**Deine Aufgabe**
Gib aus den folgenden Zeilen jede vollständig zurück, die die Zeichenfolge „resolution“ enthält.

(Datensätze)

——————————

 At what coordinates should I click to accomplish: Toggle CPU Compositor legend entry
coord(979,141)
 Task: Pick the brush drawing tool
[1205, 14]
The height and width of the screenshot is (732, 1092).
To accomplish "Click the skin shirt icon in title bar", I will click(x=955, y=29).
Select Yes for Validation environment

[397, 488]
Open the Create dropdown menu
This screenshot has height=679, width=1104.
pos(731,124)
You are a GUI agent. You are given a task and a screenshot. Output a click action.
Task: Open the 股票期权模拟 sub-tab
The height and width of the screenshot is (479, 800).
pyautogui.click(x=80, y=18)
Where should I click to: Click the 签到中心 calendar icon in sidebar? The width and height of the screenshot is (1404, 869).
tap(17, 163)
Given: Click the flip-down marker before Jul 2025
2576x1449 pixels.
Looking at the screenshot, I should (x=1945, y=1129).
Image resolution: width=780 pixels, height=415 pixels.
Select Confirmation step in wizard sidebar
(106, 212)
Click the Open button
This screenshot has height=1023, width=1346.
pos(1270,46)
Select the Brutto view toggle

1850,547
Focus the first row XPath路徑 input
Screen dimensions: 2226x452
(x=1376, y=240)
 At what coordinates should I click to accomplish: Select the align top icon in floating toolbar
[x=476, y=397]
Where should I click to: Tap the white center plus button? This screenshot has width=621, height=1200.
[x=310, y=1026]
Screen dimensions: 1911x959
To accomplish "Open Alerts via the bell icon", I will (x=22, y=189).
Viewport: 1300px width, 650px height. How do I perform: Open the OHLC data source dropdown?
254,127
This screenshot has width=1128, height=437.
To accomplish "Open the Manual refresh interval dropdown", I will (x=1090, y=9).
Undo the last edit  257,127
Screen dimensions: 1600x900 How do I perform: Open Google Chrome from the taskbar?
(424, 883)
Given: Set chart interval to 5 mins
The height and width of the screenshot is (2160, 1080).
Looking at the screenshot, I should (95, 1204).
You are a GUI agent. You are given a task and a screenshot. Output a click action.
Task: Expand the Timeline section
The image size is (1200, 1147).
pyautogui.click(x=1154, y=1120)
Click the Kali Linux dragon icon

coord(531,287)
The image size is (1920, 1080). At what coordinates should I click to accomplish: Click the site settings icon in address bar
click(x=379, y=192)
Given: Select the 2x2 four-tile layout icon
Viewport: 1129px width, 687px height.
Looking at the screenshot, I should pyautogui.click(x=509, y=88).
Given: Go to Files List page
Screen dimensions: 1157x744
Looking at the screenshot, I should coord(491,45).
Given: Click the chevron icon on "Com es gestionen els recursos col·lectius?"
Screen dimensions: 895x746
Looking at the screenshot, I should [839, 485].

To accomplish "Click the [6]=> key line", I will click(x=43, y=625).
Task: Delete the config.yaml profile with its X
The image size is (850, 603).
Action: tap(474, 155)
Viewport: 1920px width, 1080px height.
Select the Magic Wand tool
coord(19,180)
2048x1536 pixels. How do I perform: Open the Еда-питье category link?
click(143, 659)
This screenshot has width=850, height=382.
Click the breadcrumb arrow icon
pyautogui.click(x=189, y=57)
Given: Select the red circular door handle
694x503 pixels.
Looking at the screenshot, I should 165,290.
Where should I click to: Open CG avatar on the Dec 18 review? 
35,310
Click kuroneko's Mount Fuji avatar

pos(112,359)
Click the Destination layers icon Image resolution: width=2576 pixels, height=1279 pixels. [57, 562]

——————————

**Ergebnis der Aufgabe**
Image resolution: width=780 pixels, height=415 pixels.
Click the Destination layers icon Image resolution: width=2576 pixels, height=1279 pixels. [57, 562]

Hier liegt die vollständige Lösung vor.